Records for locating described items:
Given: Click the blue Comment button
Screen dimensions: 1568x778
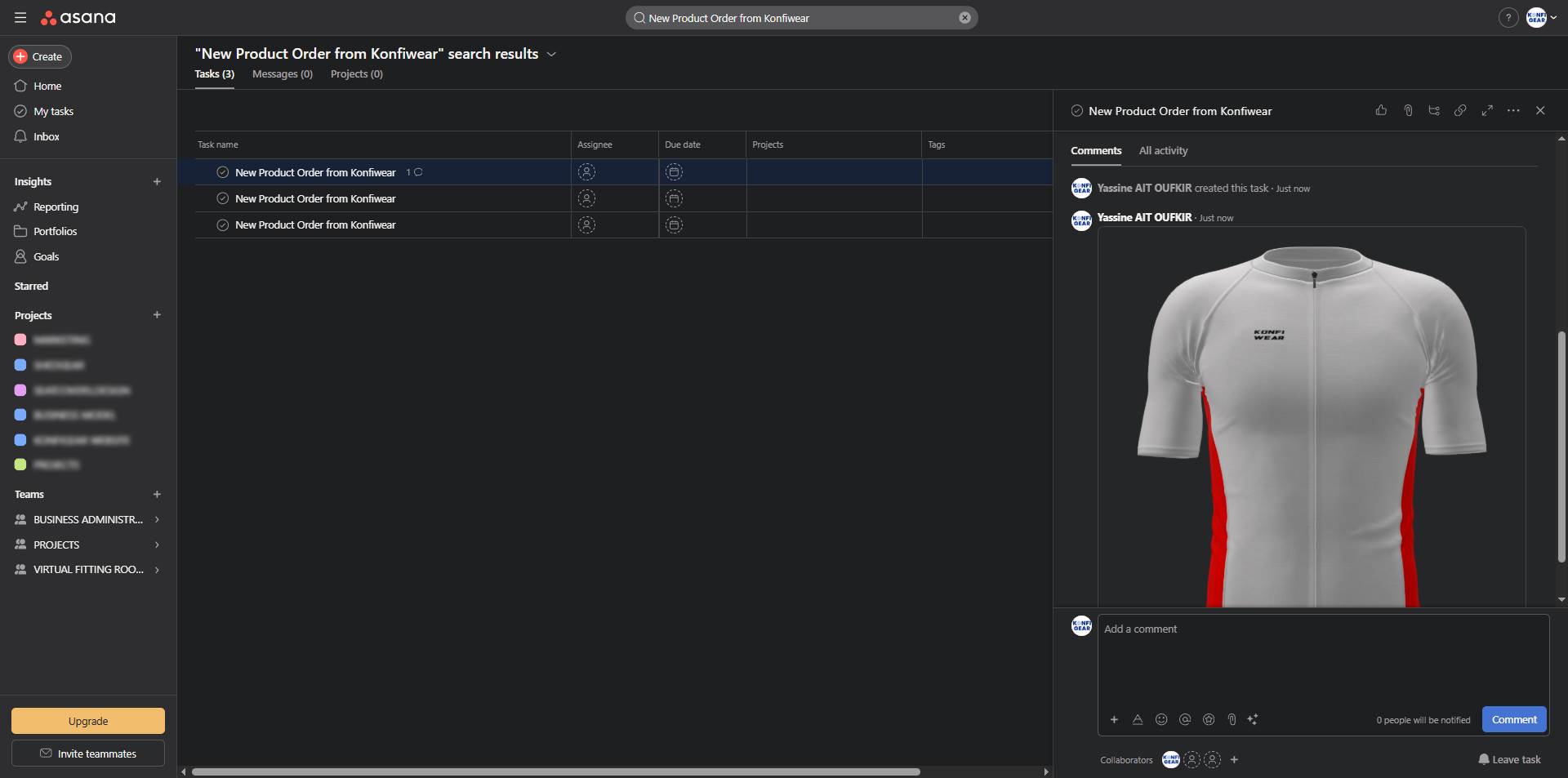Looking at the screenshot, I should 1513,719.
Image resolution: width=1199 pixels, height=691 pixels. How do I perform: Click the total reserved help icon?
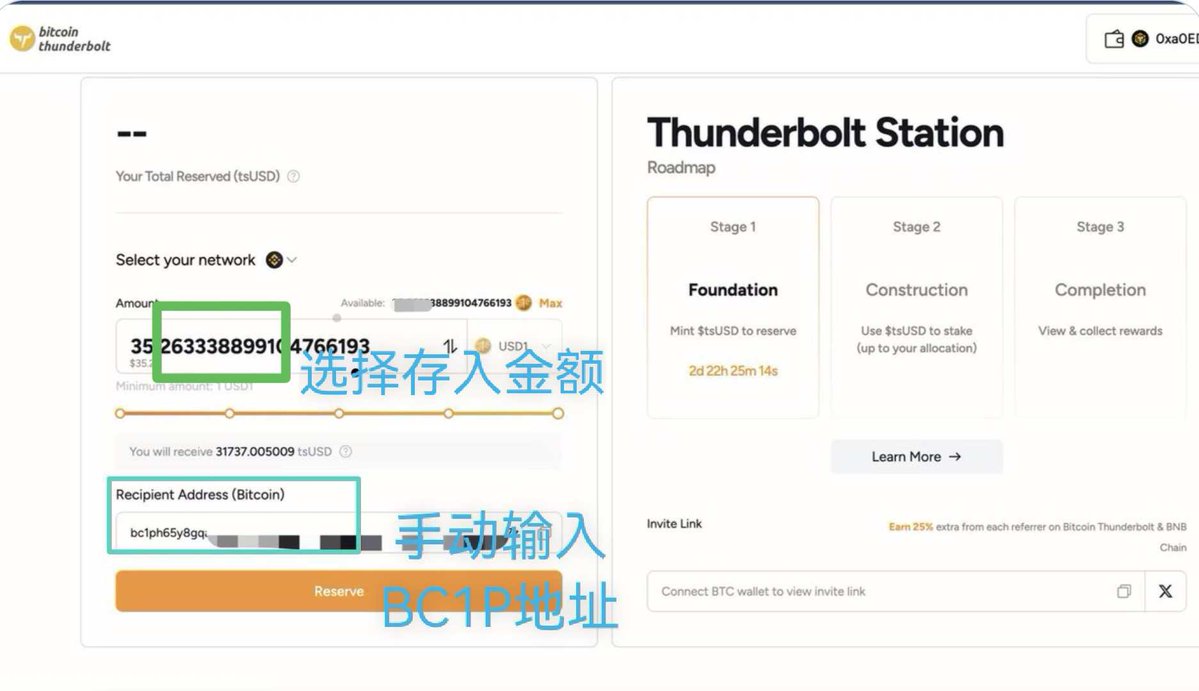pos(294,177)
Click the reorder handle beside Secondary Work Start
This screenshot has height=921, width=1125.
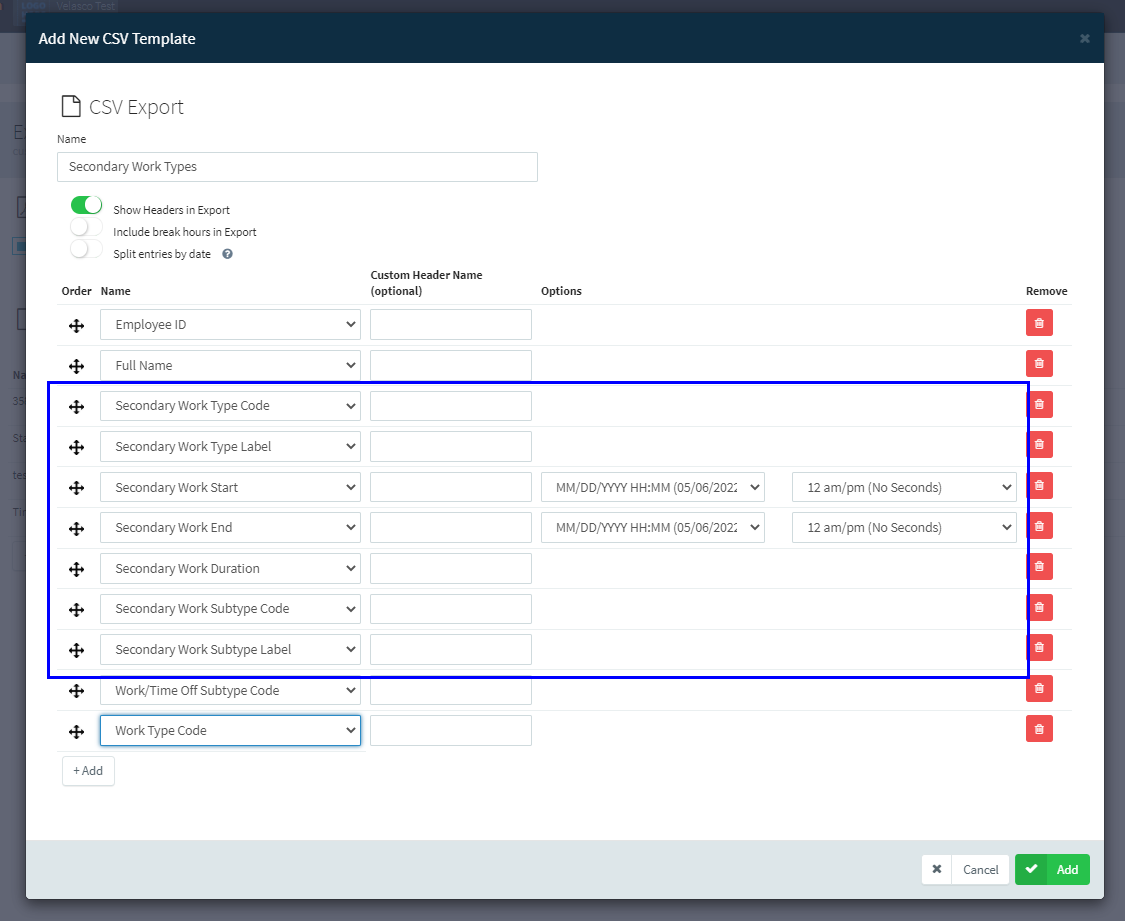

Aim of the task:
Copy every one of the records above verbatim, omitting the pictures.

Result:
Given: Click the blue Comment button
Screen dimensions: 1568x778
Looking at the screenshot, I should 1513,719.
Image resolution: width=1199 pixels, height=691 pixels. How do I perform: Click the total reserved help icon?
pos(294,177)
Click the reorder handle beside Secondary Work Start
This screenshot has height=921, width=1125.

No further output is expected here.